Tuesday, August 30, 2011

Wish I didn't say that...

Yesterday I said something I later regretted on Facebook. I was trying to be pointed and a little humorous, and while it was relatively inoffensive, it wasn't kind or generous.

What's amazing is how God works his timing out so perfectly to teach us these things.

I posted the comment and headed out for some exercise. I am currently listening to The Next Story by Tim Challies. The chapter I listened to talked about how easy it is to be destructive with words in the digital age, we just throw them out there without thinking about the consequences.

I came home and repented, but really, the damage was done and my heart was exposed.

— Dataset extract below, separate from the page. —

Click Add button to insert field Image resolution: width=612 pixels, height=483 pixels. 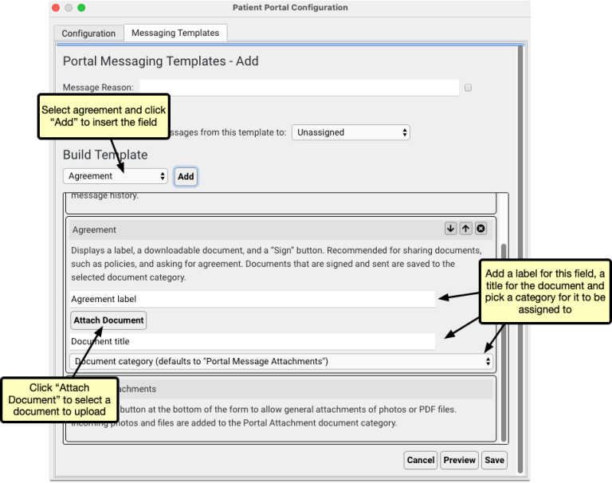pyautogui.click(x=186, y=176)
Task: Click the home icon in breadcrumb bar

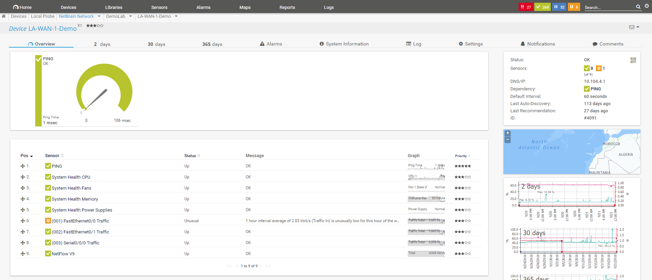Action: coord(4,16)
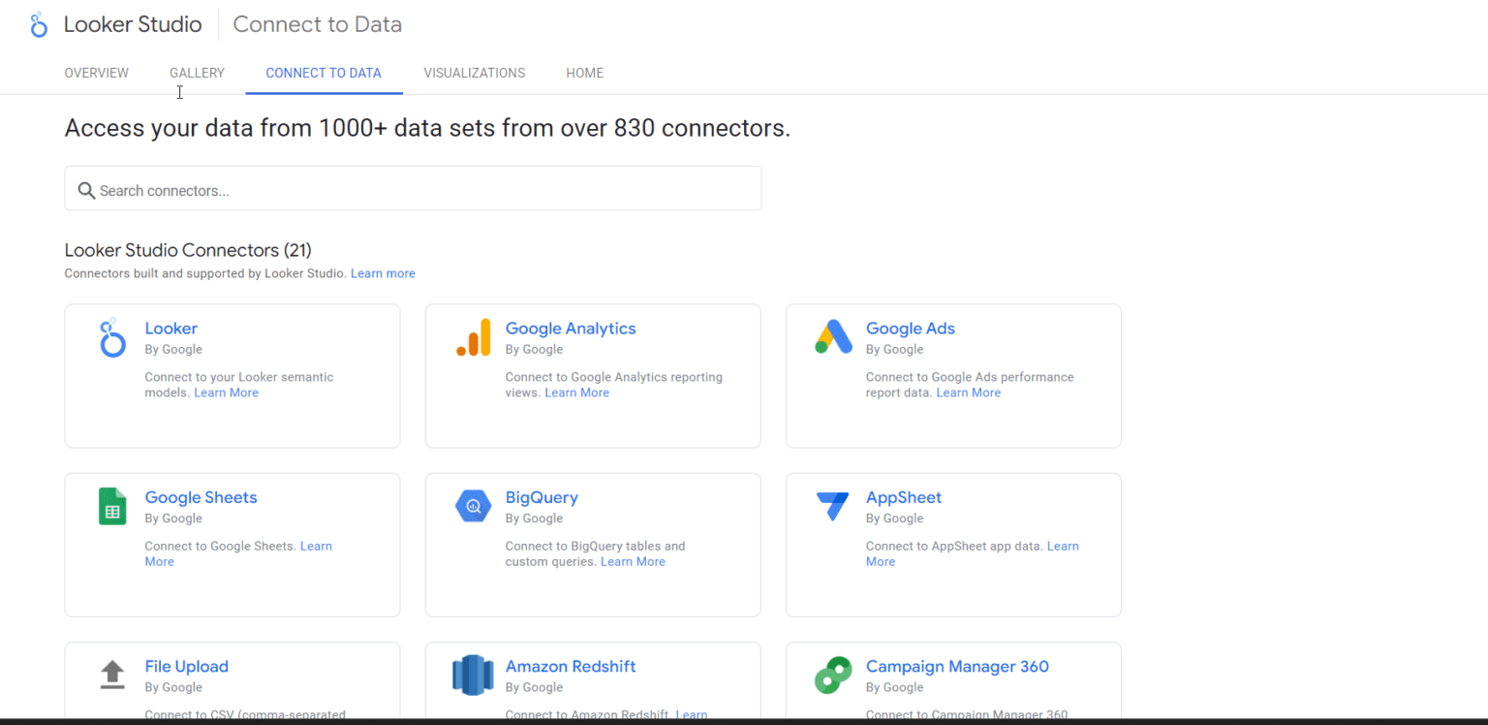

Today, Tim Challies posted an excellent reflection: A Holy Moment about regrets he has had about commenting on others online, and the risks that this digital world presents when we forget the people we talk about are real people.

That is my risk with digital communication - it's so easy to just send an email or post a comment without interacting with the person at all. It's all my communication on my terms. No sense of how they might receive it, how they might feel upon reading it or how it could be read wrongly.

That's what I need to continue to work on - grace and generosity in an online world.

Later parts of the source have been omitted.